Dáil debates

Thursday, 22 November 2018

Finance Bill 2018: Report Stage (Resumed)

 

1:45 pm

Photo of Paschal DonohoePaschal Donohoe (Dublin Central, Fine Gael) | Oireachtas source

I outlined the rationale as to why I am making this move on Committee Stage. I thank Deputies Fitzpatrick, O'Keeffe, Aindrias Moynihan, Troy and Butler for the points they have brought in at this point.

There a couple of points I would make. Every decision that I make, particularly in taxation, has consequences, and I have no doubt at all that if I had followed any of the other suggestions that have been put to me, and Deputy Pearse Doherty outlined a number of them, each of those would also have had consequences that would have been raised in the Chamber. There is no taxation decision I can make that does not have consequences in some part of our economy.

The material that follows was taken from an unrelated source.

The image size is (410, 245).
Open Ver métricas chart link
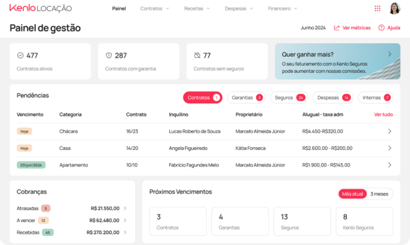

This betting duty is at 1%. It is at the lowest level it has been since 2006 and I ask colleagues to reflect as to whether we have any other levies or taxes that have not changed since that point given the kind of change that has happened since, where all parts of our economy and all forms of enterprise were asked to contribute more in response to the significant difficulty that we were in. Given the situation we are in now and the objective that I understand is shared by all Deputies who have spoken, or at least by their parties, of trying to broaden our tax base and find ways to make tax revenue more sustainable, surely we should be looking at the appropriate level of tax contribution that different businesses can make. I repeat that this is a levy that is nearly unique, out of all forms of contributions that different areas of our economy have made, in not changing at all for more than 12 years.

The Deputies are right. Some of them have made the point that I have acknowledged that there are consequences for this decision, as I have acknowledged for every other tax change I have stood over. The challenge I face, which is shared by some of the Deputies but is unique to me, is that I have to try to make decisions on the basis of information that is available to me, conscious that every decision I make can have negative consequences in certain parts of our economy. I have to try to calibrate that level of consequence. I stand fully over the decision I have made to date and I am standing over it in this Finance Bill. We need to be asking different areas of our economy to make contributions to the funding of public services. All parties here, at this point, have advocated the need for this sector to make more of a contribution, and I assure them that, for any of the different options they would put forward, they would face similar considerations to those I face today.

On the particular issue Deputy Michael McGrath has put to me, I have indicated on Committee Stage that I will keep this measure under review to see what impact it has in the sector across 2019. The challenge I face in considering the Deputy's amendment is that the deadline he places on it is to lay a report within the first 12 weeks of this measure being implemented. The specific challenge for that proposal is that the betting liability itself, the duty liability, does not fall to be paid until on or before 15 April. It is paid after the quarter. What I am happy to do, as I would do with any measure, is to look at the implementation across next year, especially when we get information from tax about it, and I will engage constructively with the sector on the proposals that are put forward.

When measures such as the proposals that are now being put to me, whether relating to a levy to be paid by the punter, the person pressing the wager, or relating to the gross profits tax, were looked at before, many different voices also had issues about them. I am happy to look at the implementation of this measure or the effect of this measure, particularly when we have information as we move through next year, but I am not in a position to accept the amendments that have been tabled.